#### Text to read
Mother of all tight tires! (or the curse of Carl)



L

landotter

Guest
I bragged in a thread, and I believe it was Carl's, that I've never
struggled to mount a tire. Of course such boasting has its
consequences.

I'd picked up a really swell women's Raleigh Sprint with 27" wheels a
few days ago. Only needed a couple hours of TLC to be a great
neighborhood ride. The tires were dire, with the gumwall literally
melted to the rim! On a Sunday, tire sources are small, but as I was
out and about, I tried a few of the big box stores, as they sometimes
have a cheapie 27" tire, and you don't need Schwalbes on a neighborhood
bike. Finally got some at Xmart for $8/per. Exact same as the OEM on
the Raleigh. Rediculously thick gumwalls, and that goofy grooved tread!
Horrendous, and exactly what I wanted.
########
#### Collected data
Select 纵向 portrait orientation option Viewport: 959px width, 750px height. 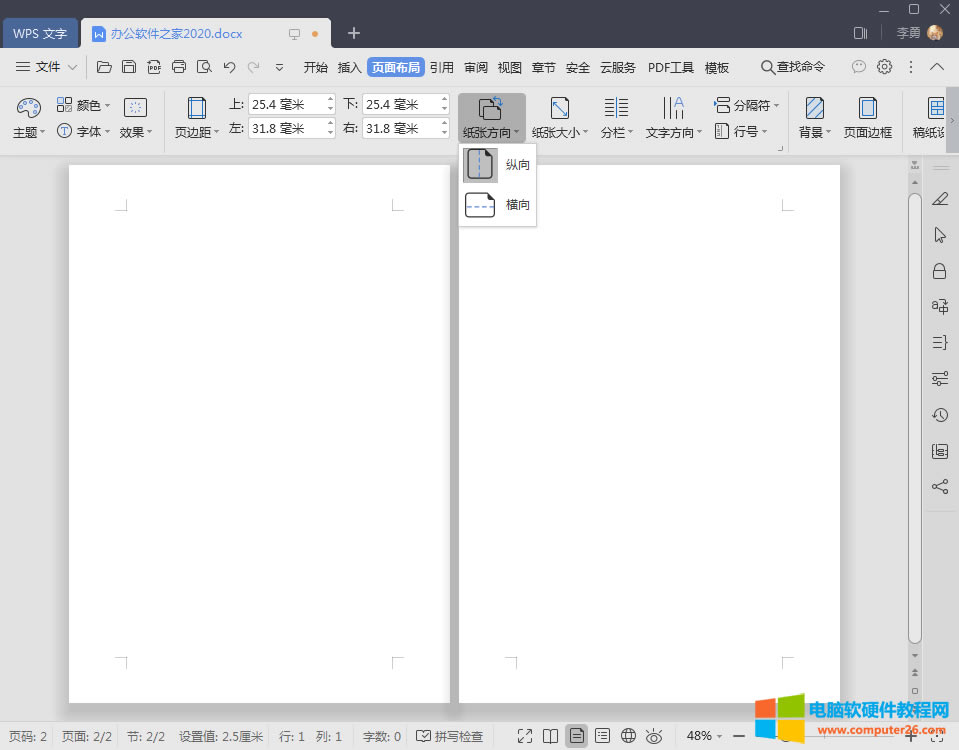click(497, 165)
########
> [Brief 1] In the forum post about the tight tire, where did the writer finally buy tires, and at what price?
> [Brief 2] Please continue the forum post about the tight tire from where it stops.

> [Exercise answer 1] At Xmart, for $8 apiece.

> [Exercise answer 2]
When I arrived home, I first took off the old tires, which took half an
hour to pry off as they were melted on. No biggie. Then scraped the
remaining residue off. Again, tedious, but expected. Then to the
mounting. It took over 2 hours, 2 broken good quality levers, and
finally four levers, 10 pinch flats, and some Dawn dish soap to mount
them. Of course I should have stopped after half an hour of this
nonsense, but it's like a sore tooth, you just can't stop touching it.

I rue the day I get a flat on the thing, and will probably rebuild onto
some cheap Alex 700c rims the day that happens in lieu of patching.
It'll likely be faster.

Anyway, Carl F., sorry if I belittled your tire woes, now put down the
velo-voodoo doll and give me life back!
 
I would seriously check both the tire size and the rim, it sounds like
one or the other is an odd size, like on the early Schwinns.

- -
Comments and opinions compliments of,
"Your Friendly Neighborhood Wheelman"

My web Site:
http://geocities.com/czcorner

To E-mail me:
ChrisZCorner "at" webtv "dot" net
 
Funny, I've just struggled putting some a pair of Schwalbe Big Apples onto
my girlfriend's bike. It took much longer than my 700x23s.

Mechanically it was actually very easy, the hard bit was convincing myself
such a big tyre would not just fall off the rim (it doesn't). At 60mm wide,
they are HUGE! I spent quite some time just looking at them and wondering.

I haven't tried them much, but seem to give a very comfortable ride for
getting around town and light off-road.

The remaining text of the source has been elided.